Все это, понятно, в высшей степени антинаучно. Если по своему усмотрению сортировать содержание легенд, да еще и приписывать к ним, то история отменяется и начинается роман. Научнее же было бы сказать, что мы просто не знаем (и, видимо, никогда не узнаем), откуда Плащаница взялась в Урфе и где она провела пять столетий. Не знаем — и все. То, что она оказалась в городе, где чтили "письмо Христа", может быть простым совпадением. Может быть, из-за почитания письма ее и доставили в этот город — но в 6 веке. Мы не знаем — и это драгоценное незнание, совершенно не означающее, что Плащаница — подделка. Незнание происхождения есть незнание происхождения, не более и не менее. Однако, поскольку большинство людей научным мышлением не обладает (и даже сами ученые блещут научным мышлением лишь время от времени и не во всём), и противники, и защитники подлинности Плащаницы никак не могут спокойно принять незнание и пытаются либо восстановить подробности первоначальной судьбы Туринской святыни, либо считают отсутствие подробностей доказательством подложности.
Важно другое: при каких бы обстоятельствах ни была обнаружена ткань, она вызвала не только восторг, но и ужас, потому что Богочеловек был на ней голым и мертвым. Омерзение при виде всего, что соприкасалось с трупом, христиане Урфы (все-таки город было куда восточнее Иерусалима, где тогда уже лобызали все, связанное с погребением Иисуса) разделяли с иудеями и зороастрийцами.
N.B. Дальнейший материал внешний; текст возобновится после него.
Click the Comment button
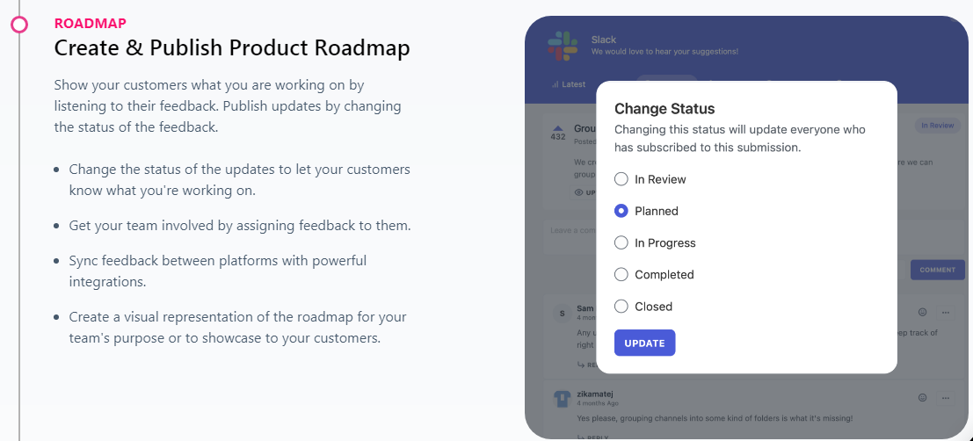Viewport: 973px width, 441px height. coord(937,270)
Однако, восторг пересилил ужас, и, видимо, тогда-то ткань сложили вчетверо и поместили в футляр так, чтобы было видно лишь лицо. В высшей степени примечательно, что в одном из текстов 6 столетия святыня Урфы названа уникальным неологизмом "тетрадиплон" — "сложенная вчетверо", причем безо всяких объяснений.
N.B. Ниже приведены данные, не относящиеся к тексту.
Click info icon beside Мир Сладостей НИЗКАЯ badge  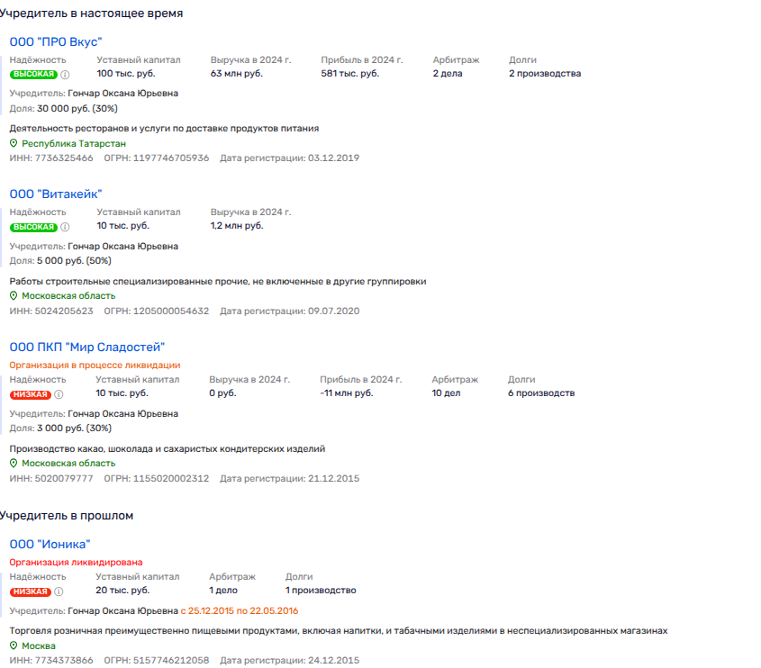[x=59, y=393]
Плащаница всем своим видом вопила о том, что она была связана с Иисусом, но нашедшие ее люди понимали то, что не понимали, к сожалению, христиане 20 столетия: Плащаница вовсе не подтверждает евангельский рассказ о Страстях, а в чем-то даже и не согласуется с ним. Во-первых, в Иерусалиме к тому времени уже показывали погребальные материи, в которые было обернуто тело Христа, на которых никаких изображений не было. Всякий дубликат мог быть только фальшивкой. Во-вторых, евангелисты о Плащанице ничего не говорят. В -третьих и главных, Евангелие четко заявляет, что тело Иисуса было похоронено по обряду, а следовательно — омыто, Плащаница же всем своим видом этому противоречит. Единственное сравнительно древнее упоминание о чем-то подобном сохранилось в апокрифическом, отверженном Церковью, "Евангелии от евреев", сочиненном во 2 веке: св. Иероним цитировал этот текст, говоривший о том, что Иисус после Воскресения отдал некоему "слуге священника" Свой "синдон" — саван. Чем все это распутывать, было значительно проще придумать легенду о том, что Спаситель послал Авгару не только письмо, но и материю, на которой запечатлел Свой лик: взял, промокнул лицо — и запечатлел. Для тех, кто хочет хорошо думать о человечестве, заметим, что, скорее всего, кстати, ткань складывали одни, а легенду сочиняли другие.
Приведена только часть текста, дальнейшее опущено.